Sorry you won't be headed to Hyrum. Sure would be nice to meet some of you guys. Anyways, we're headed to Hyrum tomorrow. With most likely a Willard fishing rendezvous plan with Fatbass on Sunday if the new boat purchase/registration allows it. :wink: :wink:


----------



## orvis1 (Sep 7, 2007)

k2muskie said:


> orvis1 said:
> 
> 
> > Turns out the only open water up north is hyrum and it is fishing like do do lately. So the plans are a changing maybe shore fishing, maybe starvation or deer creek, maybe ice fishing at the berry, maybe vernon, and possibly millsite. At this point it is all up in the air...
> ...


Would have loved to meet you, surprised that with newton opened up and tiger muskie there and well we know you are the masters at it you aren't going to chase the tigers. I have read about 4 reports from hyrum all getting skunked. We may shore fish causey then hit the river, or head to starvation to chase the slimers, or palisades right now unsure where I am headed.


----------



## LOAH (Sep 29, 2007)

Electric motor only on Palisade and I'm not sure where you'd launch. I can't remember seeing any kind of ramp to the water (or a smooth bank), but maybe on the North end by the golf course.

Good luck.

I still haven't decided where I'm going tomorrow either. I'd offer to fill your boat, but I don't want any "plans" this weekend. Too many plans for me, lately.

Hope you guys have fun.


----------



## orvis1 (Sep 7, 2007)

No worries, we might just run into you... It is likely that my boat isn't going out unless we decide on starvation. If we do palisades Stevo has a little 12ft boat we can cary to the water. Shoot me a PM tonight and I will let you know for sure where we are going, you would be welcome to join us if we hit a river maybe we can get you into some fish on that fly rod!


----------



## LOAH (Sep 29, 2007)

Ha! I don't think I'll touch a river with the fly rod until I have a better handle on casting it.

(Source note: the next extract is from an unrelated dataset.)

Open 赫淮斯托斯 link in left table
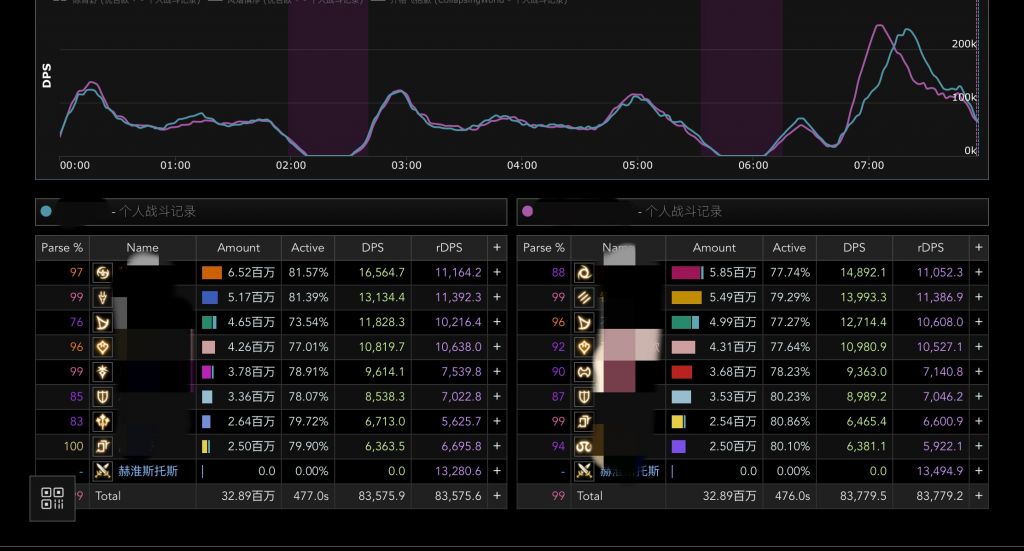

Besides, I only have sinking line.

I may even go back to Millsite for some unfinished business or I may just stay local to save gas.


----------



## orvis1 (Sep 7, 2007)

Looks like we are going to head to starvation for some trolling. We will be passing right buy your house so if you feel like catching a ride on the walleye/brown trout express let us know. If you go to the otter creek campout next weekend there are some streams there we could hit...


----------



## LOAH (Sep 29, 2007)

Have fun at Starvation.

I'm a little apprehensive of trying that out, for now. Someday.

I'll be at the UFT campout, but I'll have my family, so the only river fishing I'll be doing is dropping worms in the spill basin.

Still need to get those "new" waders wet. Still undecided on a destination though. I just hope you guys find the groove at Starvation. Good luck.


----------



## orvis1 (Sep 7, 2007)

Good to hear you will be up there, never fished starvation before but it has eyes and big browns so hopefully we get into a few who knows?


----------